ARTICLE —

-----

Agir collectif et culture partagée

lundi, décembre 20, 2010

Chambre d'écoute # 22

Nous sommes une myriade de choses que nous ignorons[1]

Chambre d’écoute #22 : Maîtres et disciples/l’école et ses enjeux au regard de la musique (série Para//èle)

Introduction :
Deuxième partie de la soirée, cette chambre d’écoute entend mettre en musique certains des thèmes qui nous motivent en tant qui fondateurs de l’asbl RED/Laboratoire Pédagogique. Si vous n’étiez pas là au cocktail, procurez-vous vite un papier explicatif. Nous avons besoin de vous, de vos contacts, de vos idées et de votre enthousiasme.
Ce soir, François et moi-même allons vous proposer un parcours musical qui entend d’abord solliciter votre mémoire d’écolier (c’est la classe de Maître François) et ensuite remettre en question ce vécu et le confronter aux défis actuels (c’est la classe de Monsieur Axel).
Merci à Congrès de nous accueillir une fois de plus, merci à François de me prêter main forte. Merci à vous d’être là. Créer une asbl, cela prend du temps : vos CD ont pris un peu de retard. Je vous prie de m’excuser.

Maîtres et élèves : Tracklist

Classe de Maître François
1/ Intro Disque 33t longue durée
En guise d’introduction, une petite madeleine de Proust évoquant ces disques dont les histoires ont égayé nos jeunes années d’école…



2/ Four Tet Parks (Domino)
Kirian Hebden, alias Four Tet, est considéré comme l’un des pionniers du “folktronica” mélange d’instruments acoustiques et d’expérimentation électronique. « Parks » évoque les sorties d’école avec les enfants se précipitant dans les parcs ensoleillés pour se courir après…

3/ Catherine Demongeot Zazie dans le métro (Naïve)
Il s’agit d’un court dialogue tiré du film réalisé par Louis Malle d’après l’œuvre de Raymond Queneau, dans lequel Zazie nous explique les raisons de sa vocation d’institutrice. Savoureux.

4/ Takagi Masakatsu Com March (Karaoke Kalk)
Musicien et vidéaste japonais, Takagi Masakatsu réalise des miniatures musicales poétiques faites de sons délicats, de bruitages et d’éclats de voix. « Come March » nous emmène dans une classe maternelle japonaise, avec ses instruments jouets, ses babillages enfantins et son atmosphère ludique.

5/ Machinefabriek Dansen Met Groene Groenten (Type)

-----

CONSIGNE 1 —
Répondez aux trois questions ci-dessous sur l'article consacré à la chambre d'écoute #22, en marquant chaque réponse de la même lettre.
(a) Qu'entend solliciter la classe de Maître François ?
(b) Quel nom se cache derrière l'alias Four Tet ?
(c) Quelles sont les deux activités attribuées à Takagi Masakatsu ?
CONSIGNE 2 — Prolongez l'article consacré à la chambre d'écoute #22 en reprenant juste après sa dernière ligne.

-----

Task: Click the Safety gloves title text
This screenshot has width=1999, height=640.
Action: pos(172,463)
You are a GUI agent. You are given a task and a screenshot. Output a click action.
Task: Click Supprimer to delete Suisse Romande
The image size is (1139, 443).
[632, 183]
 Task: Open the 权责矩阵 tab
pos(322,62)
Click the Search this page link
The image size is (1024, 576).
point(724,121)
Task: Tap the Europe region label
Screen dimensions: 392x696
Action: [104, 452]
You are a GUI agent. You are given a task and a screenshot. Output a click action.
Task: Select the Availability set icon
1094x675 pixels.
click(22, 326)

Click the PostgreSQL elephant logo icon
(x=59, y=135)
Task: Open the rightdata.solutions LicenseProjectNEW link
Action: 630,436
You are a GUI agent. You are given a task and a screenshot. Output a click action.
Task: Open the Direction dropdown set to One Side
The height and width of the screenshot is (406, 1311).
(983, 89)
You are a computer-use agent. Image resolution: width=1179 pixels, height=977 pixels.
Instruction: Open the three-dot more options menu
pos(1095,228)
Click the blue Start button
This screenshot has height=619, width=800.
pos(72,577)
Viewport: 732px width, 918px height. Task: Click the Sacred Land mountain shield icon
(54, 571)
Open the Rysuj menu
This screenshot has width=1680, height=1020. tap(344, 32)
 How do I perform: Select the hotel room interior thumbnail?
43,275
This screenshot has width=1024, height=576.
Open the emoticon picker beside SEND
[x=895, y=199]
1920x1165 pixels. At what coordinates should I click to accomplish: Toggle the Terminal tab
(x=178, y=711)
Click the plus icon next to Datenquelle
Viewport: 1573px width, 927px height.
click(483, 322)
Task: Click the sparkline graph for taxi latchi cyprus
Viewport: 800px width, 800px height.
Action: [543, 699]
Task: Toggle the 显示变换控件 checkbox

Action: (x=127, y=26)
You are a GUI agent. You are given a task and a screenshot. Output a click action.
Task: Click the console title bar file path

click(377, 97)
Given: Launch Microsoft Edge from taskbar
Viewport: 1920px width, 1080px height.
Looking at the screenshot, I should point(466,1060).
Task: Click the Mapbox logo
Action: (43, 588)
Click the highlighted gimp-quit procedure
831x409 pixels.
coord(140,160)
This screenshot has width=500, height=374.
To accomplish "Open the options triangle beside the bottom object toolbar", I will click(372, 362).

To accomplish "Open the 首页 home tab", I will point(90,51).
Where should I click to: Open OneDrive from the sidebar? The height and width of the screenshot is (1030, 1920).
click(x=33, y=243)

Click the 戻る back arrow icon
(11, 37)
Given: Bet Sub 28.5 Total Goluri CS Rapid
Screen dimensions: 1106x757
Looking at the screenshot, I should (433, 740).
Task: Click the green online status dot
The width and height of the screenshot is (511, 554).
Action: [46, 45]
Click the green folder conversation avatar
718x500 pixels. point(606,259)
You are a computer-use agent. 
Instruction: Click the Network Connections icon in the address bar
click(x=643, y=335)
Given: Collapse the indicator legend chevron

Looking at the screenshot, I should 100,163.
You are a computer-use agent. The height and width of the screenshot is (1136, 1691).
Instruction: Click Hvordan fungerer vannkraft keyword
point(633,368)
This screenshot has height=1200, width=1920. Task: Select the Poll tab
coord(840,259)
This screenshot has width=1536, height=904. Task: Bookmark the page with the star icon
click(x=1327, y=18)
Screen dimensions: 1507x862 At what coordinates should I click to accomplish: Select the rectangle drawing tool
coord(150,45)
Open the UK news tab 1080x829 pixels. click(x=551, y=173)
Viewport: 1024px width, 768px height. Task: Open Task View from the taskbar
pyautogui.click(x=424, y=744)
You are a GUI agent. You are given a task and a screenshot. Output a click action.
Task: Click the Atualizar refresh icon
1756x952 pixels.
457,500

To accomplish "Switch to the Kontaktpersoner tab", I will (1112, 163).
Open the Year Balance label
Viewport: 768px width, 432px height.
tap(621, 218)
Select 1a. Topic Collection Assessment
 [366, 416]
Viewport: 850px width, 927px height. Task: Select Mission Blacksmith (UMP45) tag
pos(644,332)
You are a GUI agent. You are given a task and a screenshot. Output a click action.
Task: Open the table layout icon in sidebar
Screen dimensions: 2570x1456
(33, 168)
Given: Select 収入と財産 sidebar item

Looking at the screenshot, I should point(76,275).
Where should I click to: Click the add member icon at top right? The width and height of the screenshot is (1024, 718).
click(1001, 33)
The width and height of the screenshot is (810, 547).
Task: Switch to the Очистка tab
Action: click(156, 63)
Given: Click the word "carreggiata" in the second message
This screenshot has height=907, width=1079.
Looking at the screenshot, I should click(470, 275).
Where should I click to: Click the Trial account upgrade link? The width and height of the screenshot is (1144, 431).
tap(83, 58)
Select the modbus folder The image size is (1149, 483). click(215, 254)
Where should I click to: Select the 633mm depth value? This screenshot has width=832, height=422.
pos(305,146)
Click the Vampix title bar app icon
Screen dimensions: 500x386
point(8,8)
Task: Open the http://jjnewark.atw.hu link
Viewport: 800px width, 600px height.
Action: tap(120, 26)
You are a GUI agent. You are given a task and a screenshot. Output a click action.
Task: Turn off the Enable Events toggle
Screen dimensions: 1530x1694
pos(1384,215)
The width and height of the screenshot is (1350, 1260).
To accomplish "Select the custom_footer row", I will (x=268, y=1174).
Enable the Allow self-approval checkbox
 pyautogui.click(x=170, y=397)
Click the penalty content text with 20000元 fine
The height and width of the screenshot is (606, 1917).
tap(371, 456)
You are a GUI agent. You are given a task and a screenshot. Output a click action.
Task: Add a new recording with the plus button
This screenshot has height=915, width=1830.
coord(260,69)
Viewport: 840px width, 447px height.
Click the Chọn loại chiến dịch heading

-----

RÉSULTAT 1 —
(a) La mémoire d'écolier du public.
(b) Kirian Hebden.
(c) Musicien et vidéaste.

RÉSULTAT 2 —
Machinefabriek est le projet du musicien néerlandais Rutger Zuyderveldt, à la production florissante (il sort un nouvel enregistrement tous les mois). Extrait du 45 t « Lendelietjes », ce morceau détourne une cassette de leçon de néerlandais et ses phrases absurdes en charmante ritournelle électronique.

6/ Boards Of Canada Aquarius (Warp)
Groupe composé d’un duo écossais, Boards of Canada conçoit une musique électronique abstraite (peu de chants) et atmosphérique, fortement liée au monde de l’enfance, aux préoccupations écologiques et aux théories mathématiques. Issu de premier album Music Has the Right to Children, Aquarius évoque les leçons de couleurs (« orange ») et de nombres (des suites de chiffres égrenées de manière machinale) sous les rires amusés de bambins.

7/ Laurent Garnier Jeux d'enfants (F Communications)
Pape de l’électronique française, DJ résident de la légendaire Hacienda de Manchester, Laurent Garnier s’est récemment tourné vers des productions plus introspectives, éloignées des impératifs du dancefloor. Le bien nommé « jeux d’enfants » déploie sur une rythmique martiale des sons d’ambiance tirés d’une cour de récréation, pour finir sur une célèbre comptine, à reprendre en chœur…

8/ Rappers Delight Club Hum (2008)
On termine cette sélection avec le résultat réjouissant d’un projet musical réalisé à la Glenallan Elementary School à Silver Spring, où l’on apprend à des enfants de 5 à 12 ans à s’exprimer par le rap et travailler les rythmes, juste après les cours. Les morceaux enregistrés ont été postés sur leur site myspace et ont rapidement rencontré un large succès. Le groupe britannique Go Team ! (très recommandé) les a invités sur leur second album paru en 2008, sur le morceau « Universal Speech ». « I’m rappin’ Let’s goooooo ! »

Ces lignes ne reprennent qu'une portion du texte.